[Stored data]
------------------------------------------------------------
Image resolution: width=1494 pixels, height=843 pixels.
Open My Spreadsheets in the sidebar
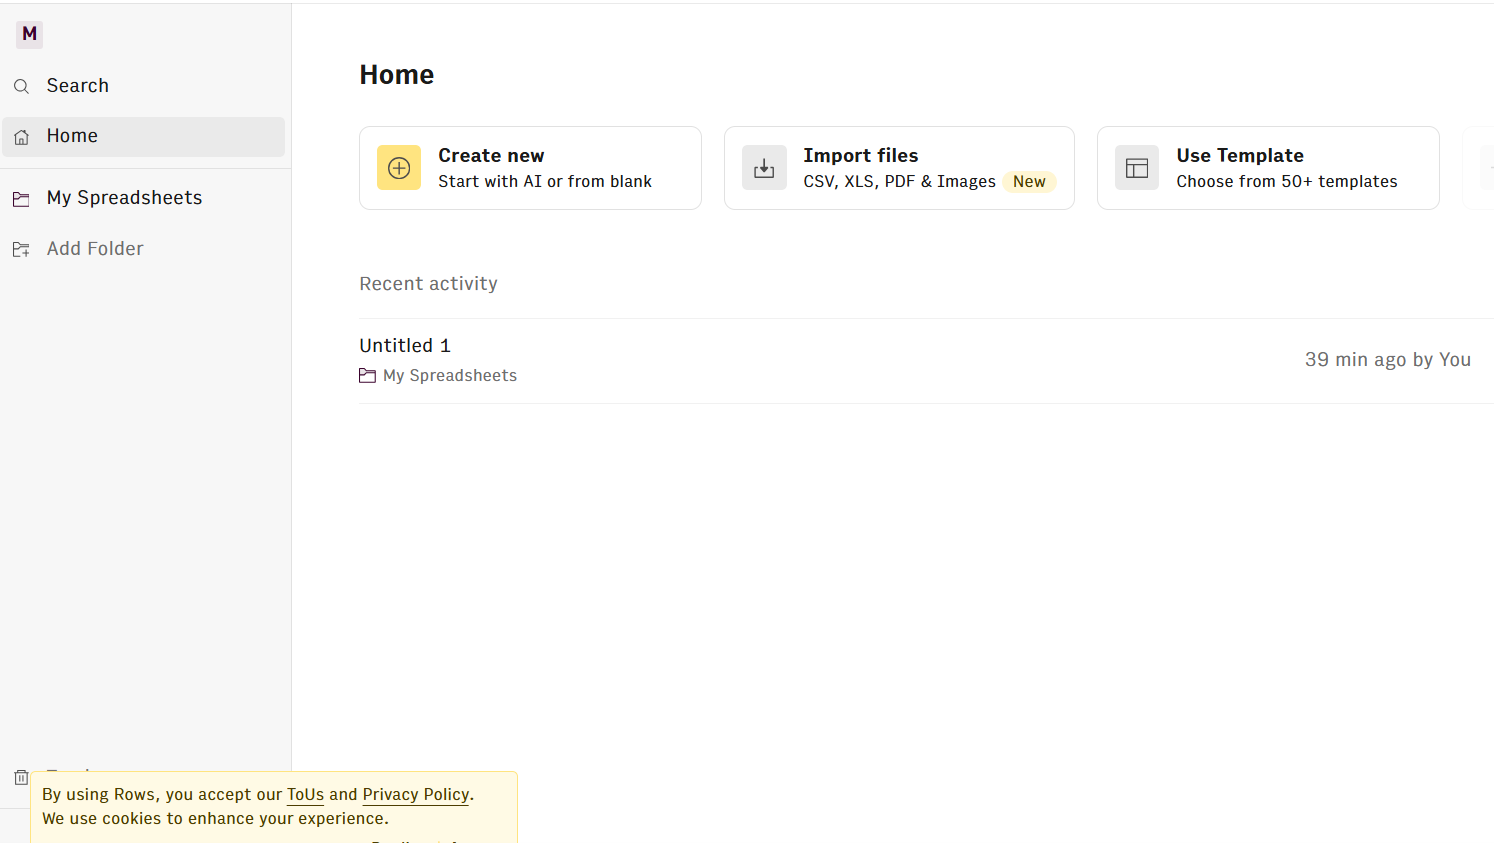[x=124, y=198]
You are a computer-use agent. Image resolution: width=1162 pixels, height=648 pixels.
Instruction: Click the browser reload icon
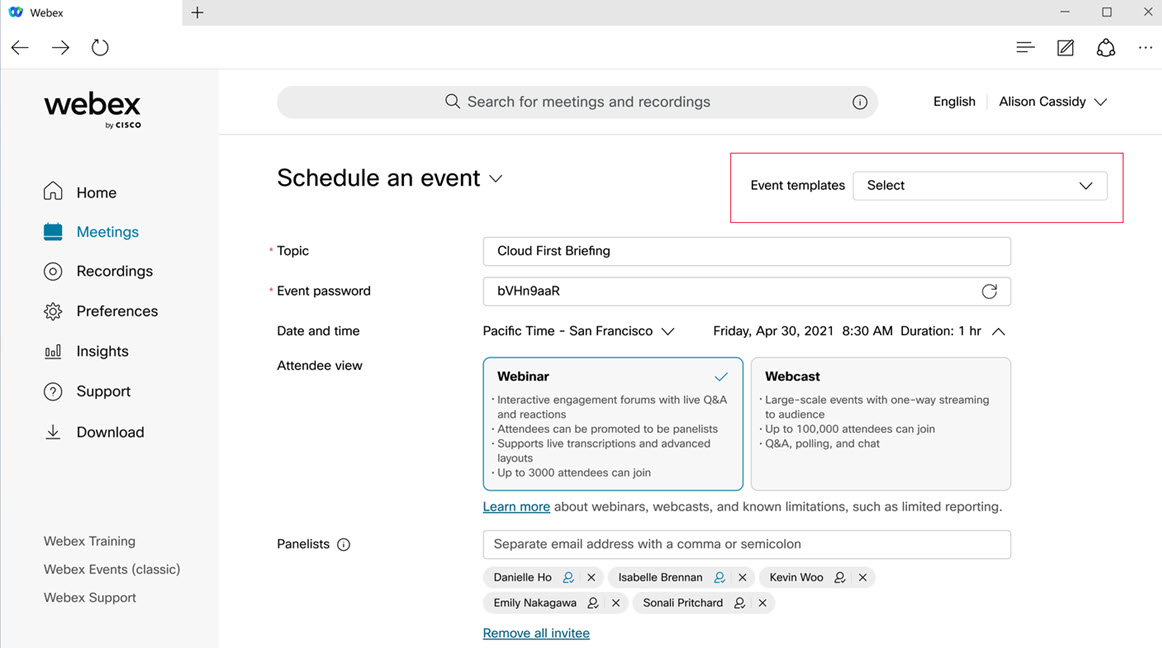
------------------------------------------------------------
- **WHAT IS EXPECTED**:
Rewrite the data above with every "Image resolution" swapped for "Screen size" and everything else unchanged. Leave the pictures out of your answer.

- **WRITTEN ANSWER**:
Screen size: width=1494 pixels, height=843 pixels.
Open My Spreadsheets in the sidebar
[x=124, y=198]
You are a computer-use agent. Screen size: width=1162 pixels, height=648 pixels.
Instruction: Click the browser reload icon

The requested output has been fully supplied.